It’s only been open for a couple months, but already the Missouri History Museum’s exhibit on Route 66 has attracted nearly 100,000 people from near and far. Andrew Hurley, a University of Missouri–St. Louis history professor, is one of them, serving as an informal tour guide on this particular visit.
His fascination with the eye-catching material culture on display is obvious – the neon signs, old gas pumps and diner memorabilia all speaking volumes about aspects of American culture Hurley has studied. What he’s most drawn to, though, are the real-life tales tucked alongside the visually stunning, three-dimensional elements.
“If you pick up that telephone, you’ll hear individual reminiscences of Route 66,” the UMSL faculty member explains. “Scattered around are people’s personal stories, oral histories. And to me those rank right up there with the splashy items as very revealing – and really get to the real story, as opposed to the lore. And it’s a lore that’s very much steeped in a nostalgia of better days and simpler times, but that gets complicated once you start listening to the individual stories.”
That deeper understanding will be a focus of “Remembering Route 66,” a panel discussion set for 7 p.m. Sept. 12 in the museum’s Lee Auditorium. Sponsored by UMSL, the free event is this year’s James Neal Primm Lecture in History and aims to dig beyond the nostalgia that surrounds the Mother Road.
“We usually just have one speaker, but we decided to do something a little different and present multiple perspectives,” Hurley says. “There’s a tendency, when you look back on Route 66, to think of it as kind of a uniform experience for people who traveled it, but it wasn’t. It meant very different things for different parts of the population. And so we wanted to really emphasize that in the Primm lecture.”

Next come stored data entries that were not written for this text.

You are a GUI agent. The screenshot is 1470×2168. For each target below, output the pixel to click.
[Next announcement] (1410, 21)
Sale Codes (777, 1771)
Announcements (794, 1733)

To that end, Hurley will serve as moderator of a discussion that approaches Route 66 from all different angles. The panelists will include Susan Sessions Rugh, author of “Are We There Yet? The Golden Age of American Family Vacations,” Emerson R. Vallo, who hails from the Pueblo of Acoma and is director of Acoma’s Sky City Cultural Centre and Haak’u Museum, and St. Louisan John A. Wright, author of “Discovering African American St. Louis.”
The hope is that eventgoers will take away a sense that the history of Route 66 is far from frivolous.
“We can learn a lot about the past by interrogating the prosaic,” Hurley says. “Examining, probing everyday life and the decisions that people made when they started a business, when they traveled, decided where to stop – Route 66 is where social relations were made and remade.”
It’s also a path marked by the troubling realities of segregation, cultural appropriation and other issues, he adds.
“There’s this association with the road with freedom and mobility – that didn’t apply when you were African American. You were going into towns and parts of the country where you didn’t know the lay of the land … We don’t think of Route 66 as a dangerous place, but it could be if you didn’t know what kind of reception you would be getting.”
Stretching from Chicago to Los Angeles at a time before the interstate, “America’s Main Street” passed through Native American territory as well as large urban areas like St. Louis. And as much as it’s associated with a mom-and-pop, small-town era, the heyday of Route 66 was also very much about commercialism and salesmanship.
“These were businesses. They wanted your money, and they were competing with each other and wanted to find ways to stand out from other businesses,” Hurley says. “A lot of times you go to the outskirts of the town, you have a line of 20, 30 motels competing with each other – that’s one of the reasons why the architecture of the road is so spectacular, because the buildings, the architecture were advertisements for the business. That’s what beckoned people to come in. It wasn’t about reputation – it was the way they looked from the car.
“But another way was to try to capture the spirit or the essence of the geographical region, so as you went to the Southwest there were a lot of businesses playing on that American Indian, Wild West past, and using stereotypes. I hope we’ll be able to talk about that too in the discussion.”